» **WHAT THE TASK ASKS**
Retype the MNIST training code from "if epoch % (epochs" to "#acc.append(vali_acc)".

» **READING PASSAGE**
Extracting ./train-images-idx3-ubyte.gz
Extracting ./train-labels-idx1-ubyte.gz
Extracting ./t10k-images-idx3-ubyte.gz
Extracting ./t10k-labels-idx1-ubyte.gz


In [3]:
def save_test_model():
    ## Dropout Probability ##
    tf.reset_default_graph()
    keep_probability = neural_net_keep_prob_input()
    (features,labels_), optimizer, cost, accuracy, _, saver = conv_net(True,keep_probability)

    acc = []
    last_loss = None

    with tf.Session() as sess:

        sess.run(tf.global_variables_initializer())

        total_batches = int(mnist.train.num_examples / batch_size)

        for epoch in tqdm.tqdm(range(epochs)):

            #for i in range(total_batches):

            batch_x, batch_y = mnist.train.next_batch(batch_size)
            ## Run Optimizer ##
            sess.run(optimizer,feed_dict={features : batch_x, labels_ : batch_y, keep_probability : dropout})

            if epoch % (epochs / 10) == 0:
                loss = sess.run(cost,feed_dict={features : batch_x, labels_ : batch_y, keep_probability : 1.0})
                vali_acc = sess.run(accuracy, feed_dict={features : mnist.validation.images, labels_ : mnist.validation.labels, keep_probability : 1.0})
                #acc.append(vali_acc)

» **RECORDED INFORMATION**
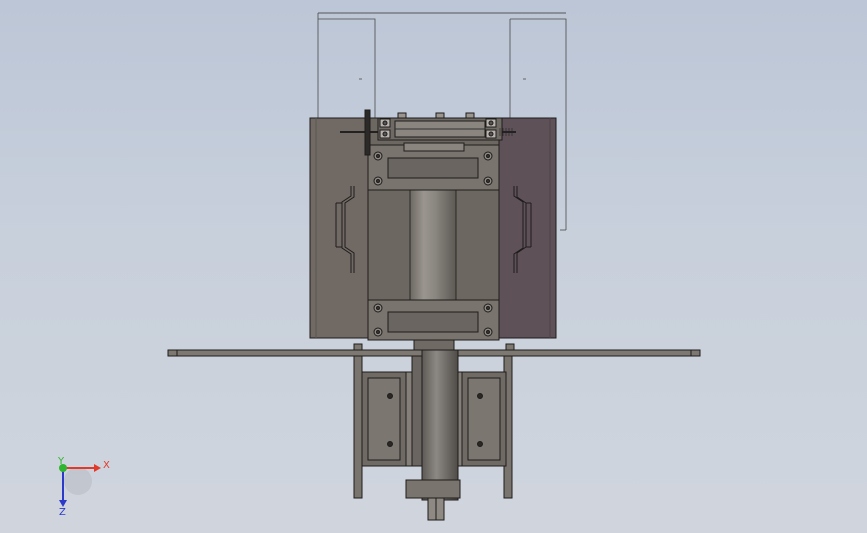  Describe the element at coordinates (434, 166) in the screenshot. I see `upper-clamp-block` at that location.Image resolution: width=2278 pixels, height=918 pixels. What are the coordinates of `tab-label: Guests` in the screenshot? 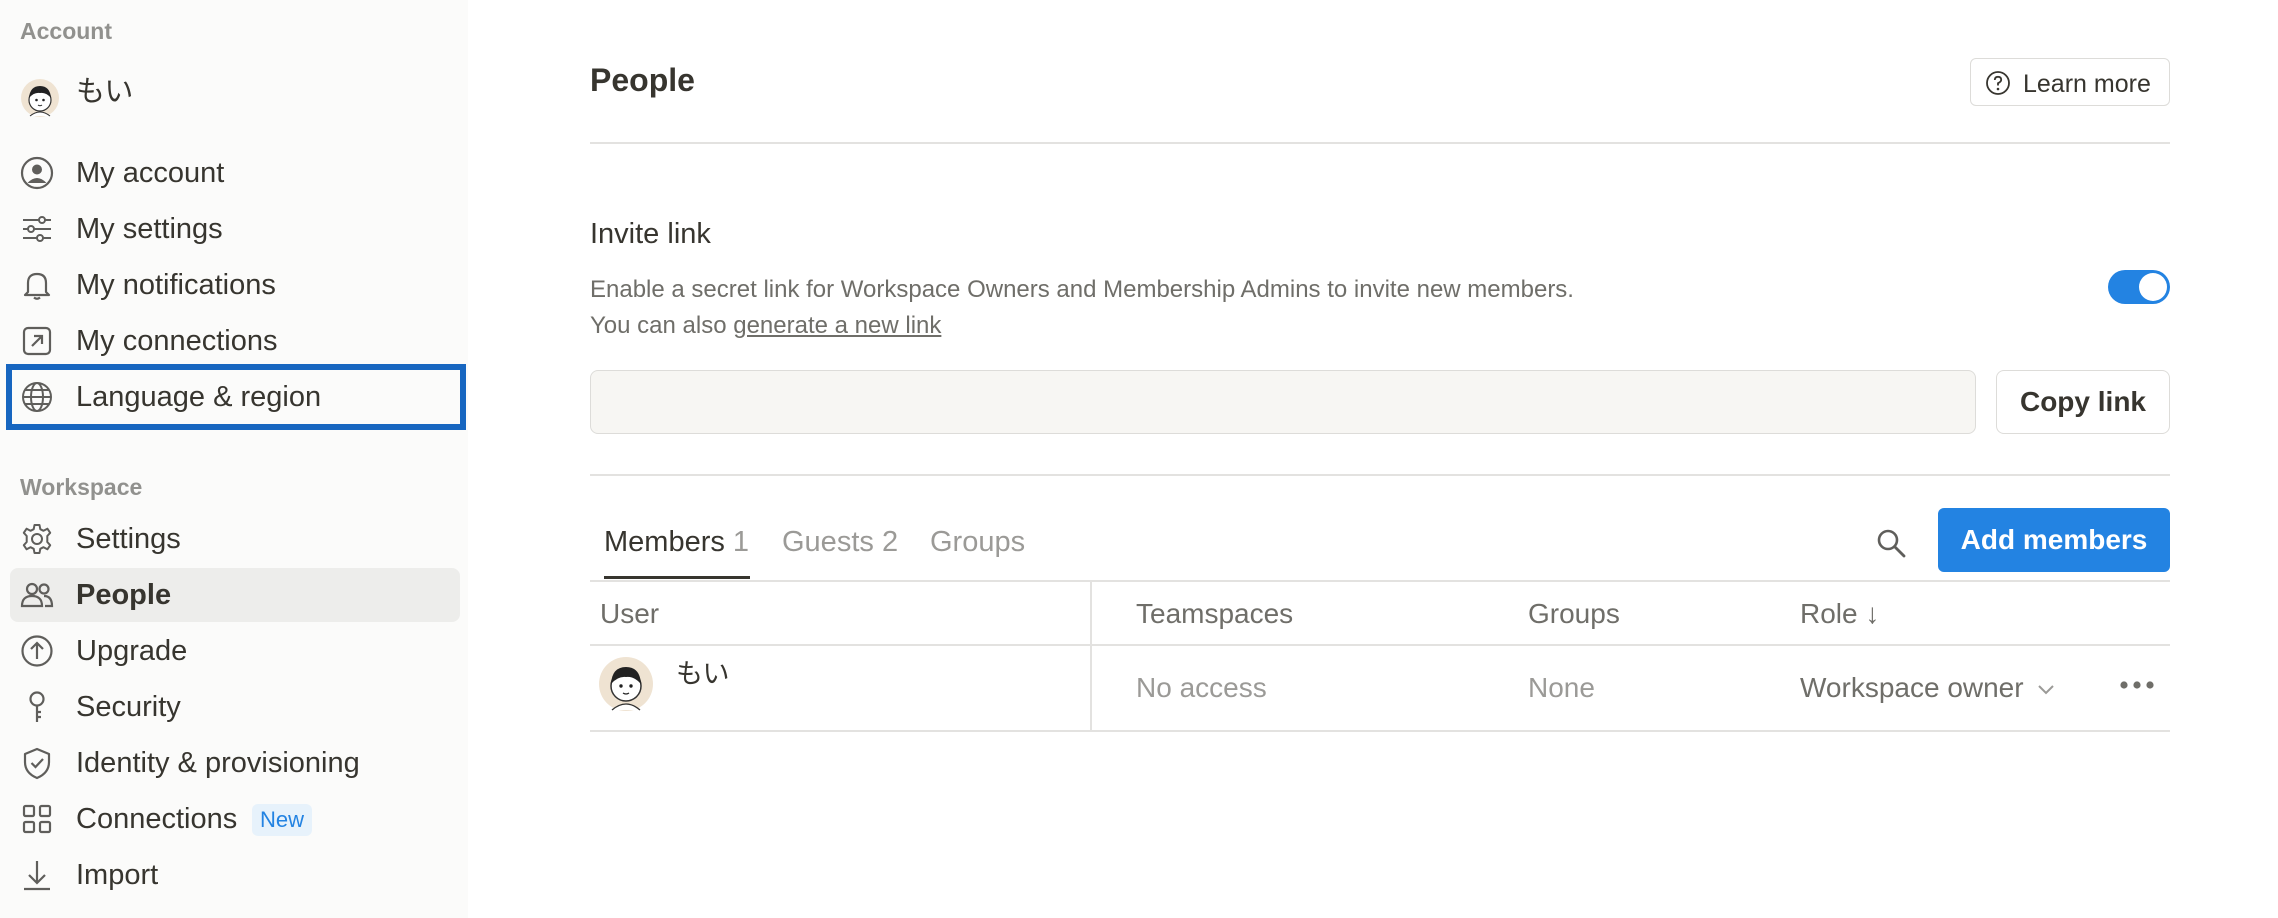 It's located at (828, 542).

» **OUTPUT FOR THIS TASK**
if epoch % (epochs / 10) == 0:
                loss = sess.run(cost,feed_dict={features : batch_x, labels_ : batch_y, keep_probability : 1.0})
                vali_acc = sess.run(accuracy, feed_dict={features : mnist.validation.images, labels_ : mnist.validation.labels, keep_probability : 1.0})
                #acc.append(vali_acc)